Defining the execution step
What are the most central tasks that must be accomplished in getting the job done?
• Validate the steps
Defining pre-execution steps
What must happen before the core execution step to ensure the job is successfully carried out?
• What must be defined or planned before the execution step?
• What must be located or gathered?
• What must be prepared or set up?
• What must be confirmed before the execution step?
• Validate the steps
Defining post-execution steps
What must happen after the core execution step to ensure the job is successfully carried out?
• What must be monitored or verified after the execution step to ensure the job is successfully performed?
• What must be modified or adjusted after the execution step?
• What must be done to properly con-clude the job or to prepare for the next job cycle?
• Validate the steps
Finally, with a job map in hand, you can begin to look for opportunities to create value in a systematic and scalable way.
The questions below can guide you in your search and help you avoid overlooking any possibilities. A great way to begin is to consider the biggest drawbacks of current solutions at each step in the map—in particular, drawbacks related to speed of execution, variability, and the quality of output. To increase the effectiveness of this approach, invite a diverse team of experts—marketing, design, engineering, and even some lead customers—to participate in this discussion.
Opportunities at the job level
- Can the job be executed in a more efficient or effective sequence?
- Do some customers struggle more with executing the job than others (for instance, novices versus experts, older versus younger)?
- What struggles or inconveniences do customers experience because they must rely on multiple solutions to get the job done?
- Is it possible to eliminate the need for particular inputs or outputs from the job?
- Is it necessary that the customers execute all steps for which they are currently responsible? Can the burden be automated or shifted to someone else?

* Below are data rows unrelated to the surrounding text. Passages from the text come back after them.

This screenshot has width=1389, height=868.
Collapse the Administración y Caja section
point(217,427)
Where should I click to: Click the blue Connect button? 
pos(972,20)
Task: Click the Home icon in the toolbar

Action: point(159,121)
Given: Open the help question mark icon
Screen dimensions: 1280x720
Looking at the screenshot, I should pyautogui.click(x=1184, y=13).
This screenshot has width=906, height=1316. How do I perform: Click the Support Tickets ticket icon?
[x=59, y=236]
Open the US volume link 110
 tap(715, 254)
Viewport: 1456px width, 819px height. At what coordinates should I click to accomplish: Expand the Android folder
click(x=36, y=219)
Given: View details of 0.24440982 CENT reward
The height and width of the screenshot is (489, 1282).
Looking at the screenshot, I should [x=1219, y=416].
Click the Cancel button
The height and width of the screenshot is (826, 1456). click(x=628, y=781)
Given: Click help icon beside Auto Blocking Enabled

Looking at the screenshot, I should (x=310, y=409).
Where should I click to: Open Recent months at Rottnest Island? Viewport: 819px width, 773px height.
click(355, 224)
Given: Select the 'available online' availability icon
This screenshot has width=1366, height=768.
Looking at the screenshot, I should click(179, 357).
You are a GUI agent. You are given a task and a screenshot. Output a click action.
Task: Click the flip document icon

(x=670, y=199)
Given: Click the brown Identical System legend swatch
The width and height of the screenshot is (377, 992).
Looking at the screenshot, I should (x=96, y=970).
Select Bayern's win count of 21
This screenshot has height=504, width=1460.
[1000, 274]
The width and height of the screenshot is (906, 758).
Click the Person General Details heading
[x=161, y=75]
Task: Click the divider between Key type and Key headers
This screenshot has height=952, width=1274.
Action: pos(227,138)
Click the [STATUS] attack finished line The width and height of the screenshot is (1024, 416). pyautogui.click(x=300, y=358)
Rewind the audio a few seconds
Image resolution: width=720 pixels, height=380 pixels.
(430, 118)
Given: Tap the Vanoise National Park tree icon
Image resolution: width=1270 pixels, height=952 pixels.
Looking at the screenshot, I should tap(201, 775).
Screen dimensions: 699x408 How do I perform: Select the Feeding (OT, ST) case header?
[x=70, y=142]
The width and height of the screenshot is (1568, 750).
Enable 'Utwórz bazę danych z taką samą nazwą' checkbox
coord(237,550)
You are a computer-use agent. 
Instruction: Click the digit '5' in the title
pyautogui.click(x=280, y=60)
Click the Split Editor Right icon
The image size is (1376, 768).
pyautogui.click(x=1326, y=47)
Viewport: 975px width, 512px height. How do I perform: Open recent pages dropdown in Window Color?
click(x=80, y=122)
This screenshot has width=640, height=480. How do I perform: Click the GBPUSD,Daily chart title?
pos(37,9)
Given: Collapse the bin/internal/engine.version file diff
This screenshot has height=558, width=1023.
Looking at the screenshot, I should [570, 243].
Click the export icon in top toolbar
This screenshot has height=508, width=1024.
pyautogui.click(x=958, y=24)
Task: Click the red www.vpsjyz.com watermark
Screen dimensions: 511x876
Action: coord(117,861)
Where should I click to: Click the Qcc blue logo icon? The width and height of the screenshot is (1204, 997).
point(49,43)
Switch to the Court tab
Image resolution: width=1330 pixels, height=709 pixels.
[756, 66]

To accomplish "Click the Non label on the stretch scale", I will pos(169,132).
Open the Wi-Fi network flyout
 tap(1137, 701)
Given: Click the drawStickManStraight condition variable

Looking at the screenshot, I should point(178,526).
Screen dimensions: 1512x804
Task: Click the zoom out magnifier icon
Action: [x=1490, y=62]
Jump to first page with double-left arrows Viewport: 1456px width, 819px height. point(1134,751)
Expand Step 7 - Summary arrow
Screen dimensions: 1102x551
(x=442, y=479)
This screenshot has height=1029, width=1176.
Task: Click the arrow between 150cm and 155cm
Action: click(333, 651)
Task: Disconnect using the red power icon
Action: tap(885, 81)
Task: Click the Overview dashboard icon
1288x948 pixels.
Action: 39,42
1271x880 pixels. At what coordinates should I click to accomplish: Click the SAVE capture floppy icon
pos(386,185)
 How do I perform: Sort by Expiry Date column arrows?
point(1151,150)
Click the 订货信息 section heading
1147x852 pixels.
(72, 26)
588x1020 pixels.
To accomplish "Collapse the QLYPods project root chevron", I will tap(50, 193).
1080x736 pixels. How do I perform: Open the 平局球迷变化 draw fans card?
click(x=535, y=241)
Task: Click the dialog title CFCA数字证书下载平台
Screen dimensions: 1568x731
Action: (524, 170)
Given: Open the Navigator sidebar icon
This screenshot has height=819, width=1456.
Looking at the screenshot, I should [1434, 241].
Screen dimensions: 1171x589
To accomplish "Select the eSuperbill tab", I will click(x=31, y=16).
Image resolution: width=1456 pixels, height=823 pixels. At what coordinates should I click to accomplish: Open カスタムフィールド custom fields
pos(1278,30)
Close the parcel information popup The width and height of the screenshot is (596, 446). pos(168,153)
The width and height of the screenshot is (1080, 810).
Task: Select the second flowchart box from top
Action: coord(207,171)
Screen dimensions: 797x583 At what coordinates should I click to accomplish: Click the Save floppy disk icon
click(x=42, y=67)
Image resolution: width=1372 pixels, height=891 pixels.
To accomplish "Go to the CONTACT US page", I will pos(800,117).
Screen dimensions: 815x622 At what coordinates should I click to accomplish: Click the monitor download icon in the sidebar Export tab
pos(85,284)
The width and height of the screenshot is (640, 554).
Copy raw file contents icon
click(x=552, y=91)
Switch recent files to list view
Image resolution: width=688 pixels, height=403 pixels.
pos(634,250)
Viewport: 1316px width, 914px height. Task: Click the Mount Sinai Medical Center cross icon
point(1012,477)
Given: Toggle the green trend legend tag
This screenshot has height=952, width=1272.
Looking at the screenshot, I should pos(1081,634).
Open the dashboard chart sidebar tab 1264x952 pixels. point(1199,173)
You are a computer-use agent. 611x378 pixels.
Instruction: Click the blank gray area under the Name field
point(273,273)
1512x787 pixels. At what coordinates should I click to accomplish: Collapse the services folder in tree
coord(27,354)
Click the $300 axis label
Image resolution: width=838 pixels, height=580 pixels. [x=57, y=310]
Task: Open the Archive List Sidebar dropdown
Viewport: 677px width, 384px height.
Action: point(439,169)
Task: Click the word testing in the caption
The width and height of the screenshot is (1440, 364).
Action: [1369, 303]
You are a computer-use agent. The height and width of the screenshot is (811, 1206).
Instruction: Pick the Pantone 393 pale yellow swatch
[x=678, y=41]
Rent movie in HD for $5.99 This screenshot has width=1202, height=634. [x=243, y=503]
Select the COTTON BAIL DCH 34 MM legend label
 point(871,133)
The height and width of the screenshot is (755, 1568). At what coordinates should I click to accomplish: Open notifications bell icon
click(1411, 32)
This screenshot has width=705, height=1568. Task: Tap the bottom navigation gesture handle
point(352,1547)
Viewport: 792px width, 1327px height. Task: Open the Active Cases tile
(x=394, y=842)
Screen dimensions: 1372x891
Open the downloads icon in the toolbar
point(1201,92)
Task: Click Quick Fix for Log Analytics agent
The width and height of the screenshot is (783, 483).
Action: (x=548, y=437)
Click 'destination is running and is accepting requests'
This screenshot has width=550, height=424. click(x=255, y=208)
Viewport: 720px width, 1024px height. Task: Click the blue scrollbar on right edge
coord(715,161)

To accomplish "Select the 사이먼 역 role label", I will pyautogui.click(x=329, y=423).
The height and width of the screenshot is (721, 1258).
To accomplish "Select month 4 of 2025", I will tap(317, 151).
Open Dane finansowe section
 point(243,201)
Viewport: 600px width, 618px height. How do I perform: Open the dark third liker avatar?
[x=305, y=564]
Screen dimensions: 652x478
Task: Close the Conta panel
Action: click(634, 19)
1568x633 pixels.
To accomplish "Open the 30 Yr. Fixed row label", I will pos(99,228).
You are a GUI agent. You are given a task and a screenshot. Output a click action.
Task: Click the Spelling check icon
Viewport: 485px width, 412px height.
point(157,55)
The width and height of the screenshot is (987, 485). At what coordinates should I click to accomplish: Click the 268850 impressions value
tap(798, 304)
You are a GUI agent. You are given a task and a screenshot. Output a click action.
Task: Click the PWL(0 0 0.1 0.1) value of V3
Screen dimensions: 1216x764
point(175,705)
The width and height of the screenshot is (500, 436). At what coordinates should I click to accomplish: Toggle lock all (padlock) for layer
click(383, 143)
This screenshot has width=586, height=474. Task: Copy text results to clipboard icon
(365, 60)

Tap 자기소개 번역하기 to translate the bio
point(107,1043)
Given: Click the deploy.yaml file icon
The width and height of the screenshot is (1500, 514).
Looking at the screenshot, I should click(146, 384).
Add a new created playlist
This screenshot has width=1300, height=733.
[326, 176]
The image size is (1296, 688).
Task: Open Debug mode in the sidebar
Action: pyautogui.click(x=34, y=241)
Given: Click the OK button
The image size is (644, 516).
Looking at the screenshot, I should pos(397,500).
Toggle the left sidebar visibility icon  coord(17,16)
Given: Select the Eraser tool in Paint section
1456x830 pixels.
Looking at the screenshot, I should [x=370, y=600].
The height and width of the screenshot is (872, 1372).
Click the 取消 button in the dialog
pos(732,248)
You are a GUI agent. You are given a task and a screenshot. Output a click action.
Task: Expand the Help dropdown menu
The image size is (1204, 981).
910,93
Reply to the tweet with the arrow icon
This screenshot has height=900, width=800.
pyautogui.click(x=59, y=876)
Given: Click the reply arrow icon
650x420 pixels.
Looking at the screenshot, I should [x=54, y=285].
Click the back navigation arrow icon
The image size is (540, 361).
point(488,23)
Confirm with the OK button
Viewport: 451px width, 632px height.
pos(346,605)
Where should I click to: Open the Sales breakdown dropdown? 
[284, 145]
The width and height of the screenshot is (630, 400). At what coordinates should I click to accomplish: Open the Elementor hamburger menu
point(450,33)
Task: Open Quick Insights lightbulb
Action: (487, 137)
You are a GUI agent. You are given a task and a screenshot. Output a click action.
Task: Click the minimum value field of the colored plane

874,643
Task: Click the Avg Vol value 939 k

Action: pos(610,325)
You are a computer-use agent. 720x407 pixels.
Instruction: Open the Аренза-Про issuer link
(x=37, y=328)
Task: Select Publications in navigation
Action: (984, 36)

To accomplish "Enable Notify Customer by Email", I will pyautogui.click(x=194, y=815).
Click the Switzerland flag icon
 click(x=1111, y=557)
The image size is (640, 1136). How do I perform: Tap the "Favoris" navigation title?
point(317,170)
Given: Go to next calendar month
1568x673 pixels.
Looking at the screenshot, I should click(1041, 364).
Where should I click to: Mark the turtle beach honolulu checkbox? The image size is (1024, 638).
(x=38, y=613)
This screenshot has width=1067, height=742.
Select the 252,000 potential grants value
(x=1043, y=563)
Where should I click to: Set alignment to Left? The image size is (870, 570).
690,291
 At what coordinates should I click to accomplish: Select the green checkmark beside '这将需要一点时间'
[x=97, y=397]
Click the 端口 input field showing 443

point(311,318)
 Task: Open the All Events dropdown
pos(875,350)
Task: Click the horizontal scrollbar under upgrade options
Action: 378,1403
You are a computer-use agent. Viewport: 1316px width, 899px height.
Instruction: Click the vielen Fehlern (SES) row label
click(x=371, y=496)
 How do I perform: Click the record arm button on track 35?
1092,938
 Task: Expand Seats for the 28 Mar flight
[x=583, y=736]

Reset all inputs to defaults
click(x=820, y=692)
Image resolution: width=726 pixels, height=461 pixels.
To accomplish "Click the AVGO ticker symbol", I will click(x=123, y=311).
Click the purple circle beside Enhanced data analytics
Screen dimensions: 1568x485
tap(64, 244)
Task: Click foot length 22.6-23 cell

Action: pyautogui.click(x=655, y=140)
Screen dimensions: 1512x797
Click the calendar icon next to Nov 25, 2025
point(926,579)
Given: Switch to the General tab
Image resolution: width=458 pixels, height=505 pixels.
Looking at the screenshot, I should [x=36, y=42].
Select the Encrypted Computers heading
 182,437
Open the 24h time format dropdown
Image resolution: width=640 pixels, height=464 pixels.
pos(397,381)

- How may trends affect the way the job is executed in the future?
- In what contexts do customers most struggle with executing the job today? Where else or when else might customers want to execute the job?
Opportunities at the step level
- What causes variability (or unreliability) in executing this step? What causes execution to go off track?
- Do some customers struggle more than others with this step?
- What does this step’s ideal output look like (and in what ways is the current output less than ideal)?
- Is this step more difficult to execute successfully in some contexts than others?
- What are the biggest drawbacks of current solutions used to execute this step?
- What makes executing this step time-consuming or inconvenient?
The real value of the jobs-to-be-done framework is that through its effective application, a company can improve its chances of introducing a winning product into the marketplace by a factor of five!